I still contend that, despite his age, he would have been a good hitter had two of these things happened: Big Papi’s bat dies, or Adrian Gonzalez stays in San Diego one more year. 

Even in hindsight, Theo did the right thing by trading for Gonzo before allowing him to hit free agency. The going rate for slugging first basemen goes above Gonzo’s now decent looking extension at $154 million. Yeah, I’d take that over the Princely Sum, and if you’re a Red Sox fan, so should you. 

I’ve also always contended that Boston should have signed Adrian Beltre to compliment Gonzo, and then stick Youk at left, where he would do less damage to his dignity, body, and the Red Sox pitchers, somewhat in that order. 

But Carl Crawford happened, and David Ortiz’s decline didn’t. Youk’s bat was comparable to Mark Teixeira, pre-switch, so it made sense to keep his bat in the lineup, no matter the long-term ramifications of putting more unnecessary punishment on his Doughy frame.
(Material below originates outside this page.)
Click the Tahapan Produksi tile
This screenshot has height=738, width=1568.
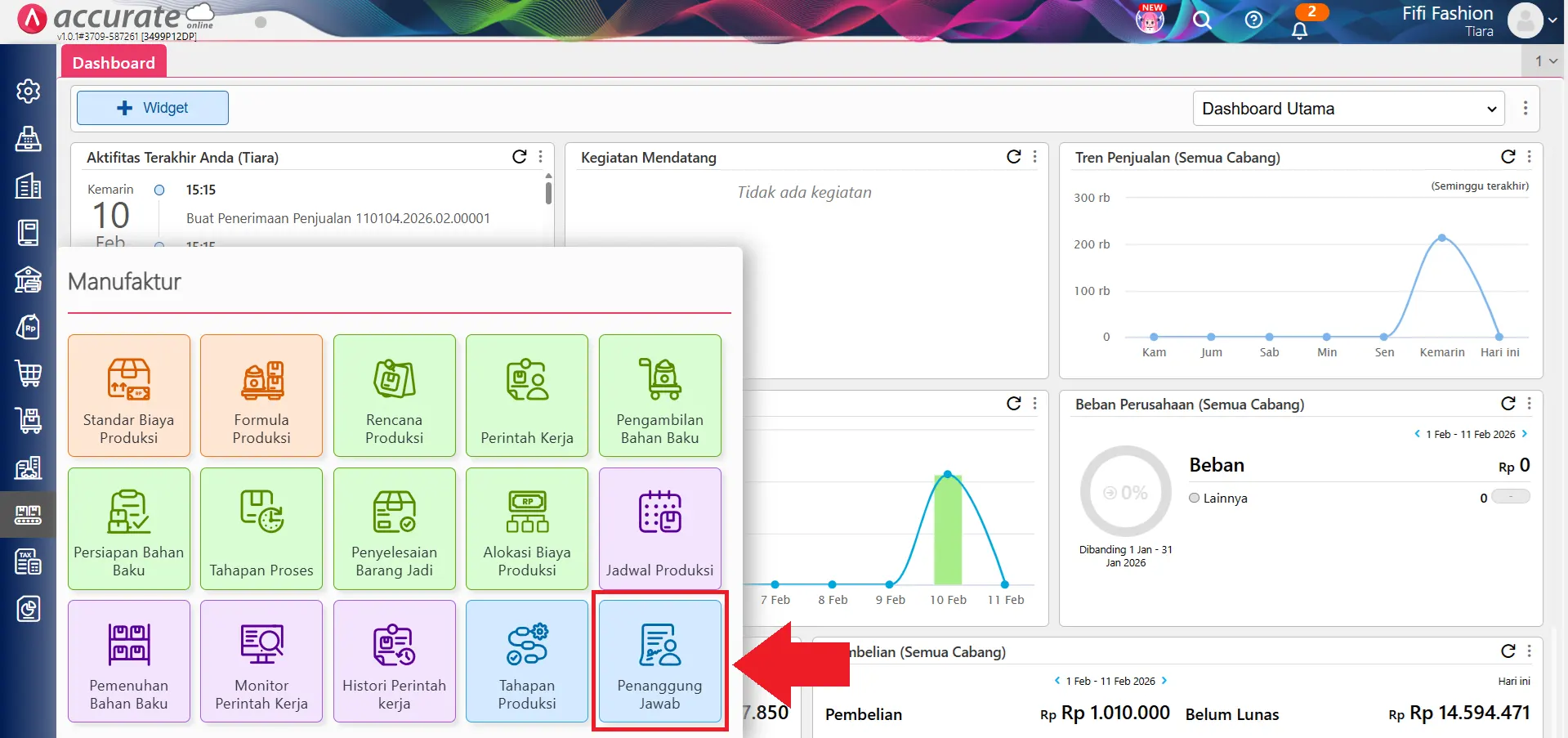[527, 661]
Now he’s been reduced to an accused clubhouse tattletale and Jacoby Ellsbury’s Least Favorite Friend. A bad break is inevitable given the circumstances, and there’s nothing dignifying about being replaced by a 23-year-old stud infield prospect who hit a grand slam, something Youk can only dream of in his GIDP days. 
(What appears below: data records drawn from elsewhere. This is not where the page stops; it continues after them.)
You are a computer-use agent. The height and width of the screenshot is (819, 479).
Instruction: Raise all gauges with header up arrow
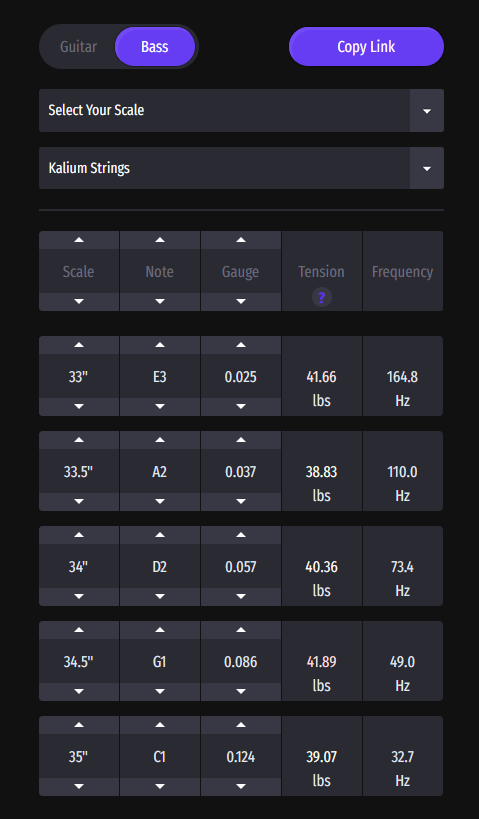pyautogui.click(x=241, y=240)
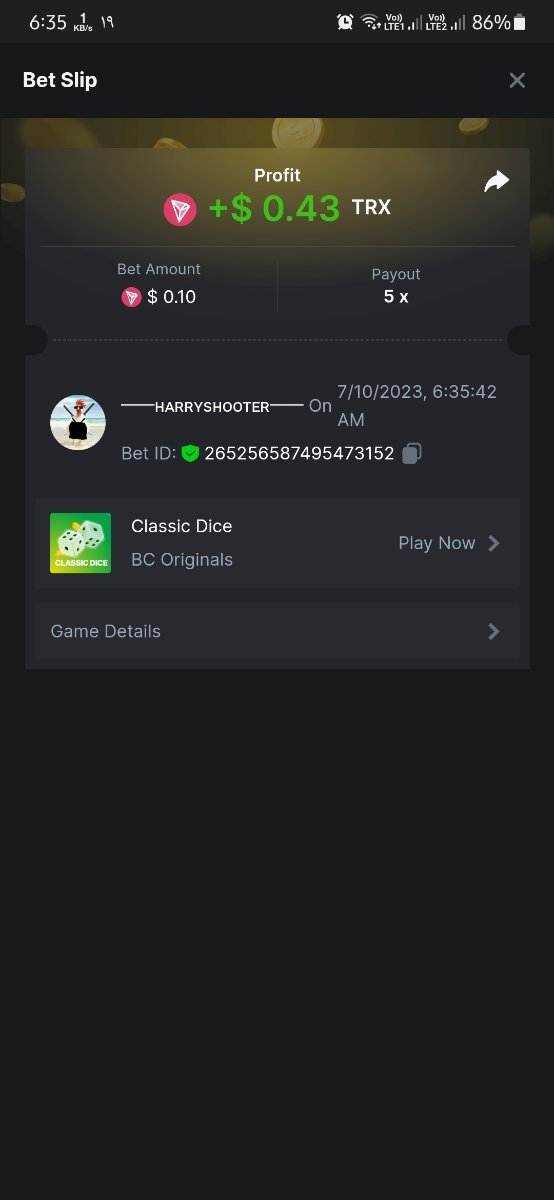Tap the TRX coin icon beside profit
The width and height of the screenshot is (554, 1200).
[181, 209]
But Youk can thrive for a few more years, given the perfect situation. He’s a change of scenery guy. Regardless of return, here’s where he makes sense:

San Francisco Giants

Aubrey Huff’s anxious, but it’s time to let that relationship end and let Brandon Belt’s era begin. San Francisco also just lost Pablo Sandoval. Youk can get at bats at left, third and first, patterned after who’s pitching and where the ball is likely to not go. Belt can play first or left with little damage, though I wouldn’t blame Bruce Bochy for entrenching him in first, where he belongs and will thrive. 

San Diego Padres

No pressure, Boston can offer Youk a paid vacation and re-establish his value as a … what exactly? On base machine and line-drive provocateur, all while on scenic San Diego, where no one’s watching!

No pressure, Youk gets a paid leave of sorts to re-heal himself and possibly go out as a Jason-Giambi type pinch-hitting machine. 

Arizona Diamondbacks

He can play first base all day every day. 

Philadelphia Phillies

There’s really nothing in it for the Phillies because Ty Wigginton is statistically comparable to Youk now. He’s even better because he’s healthy, and can actually stay in one piece after playing third. 
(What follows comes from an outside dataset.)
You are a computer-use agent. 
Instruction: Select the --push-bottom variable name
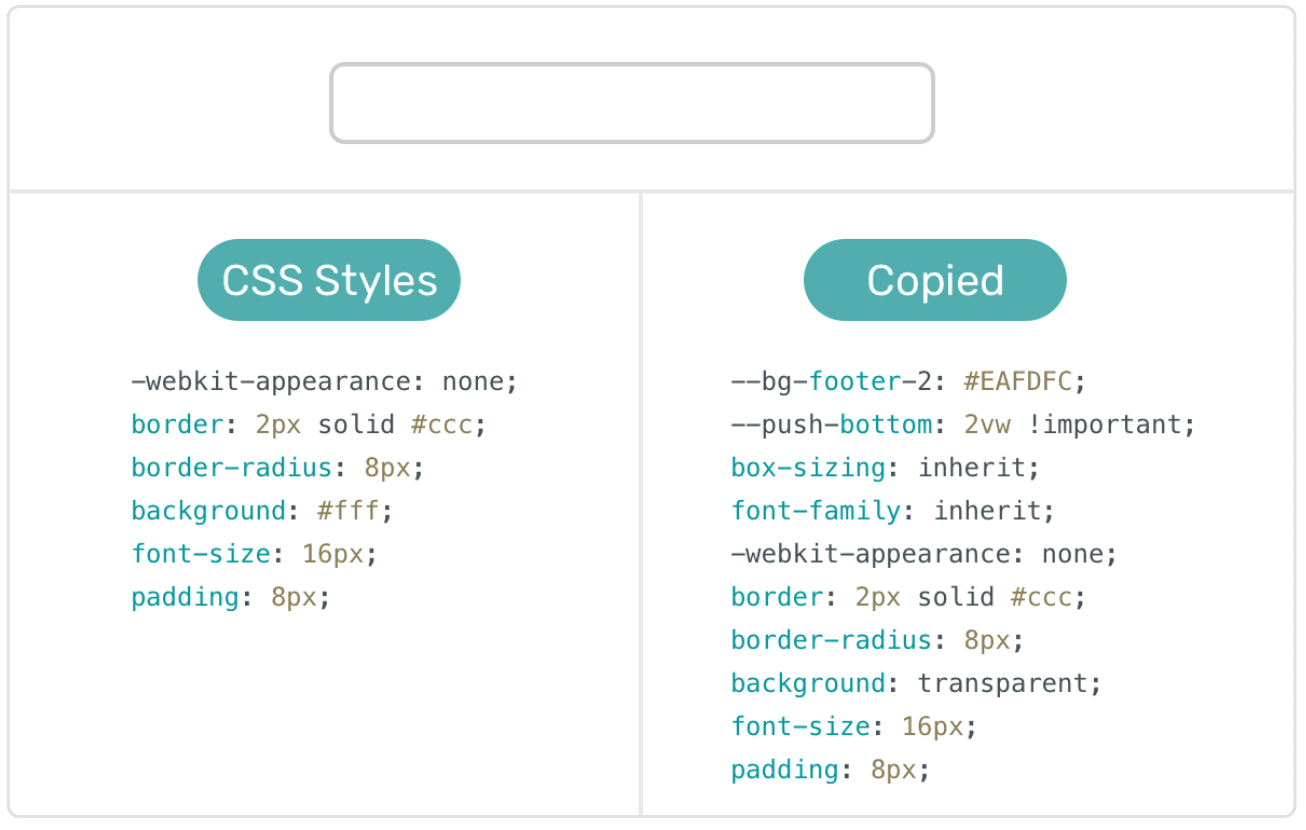[831, 425]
If Youk can stay focused on hitting however, he is obviously a better hitter than Wigginton. There is that slight upside of success, and at the very least, he’s a better bet to get on base. 

Of course, Boston GM Ben Cherington could jerk Youk around in the Henry-Red Sox tradition by sending him to Oakland. 

Reunited with good unfriend Manny Ramirez, in a park where hitters like him go to die, cheered by no fans but the free range cockroaches O.Co’s famous for, and shitty hot dogs. 

Boston gets Grant Balfour. See, that makes baseball sense. But given the modest ‘pen upgrade, I’d rather see Youk go out with a first class ticket, not a first ass ticket to shitsville, Calif.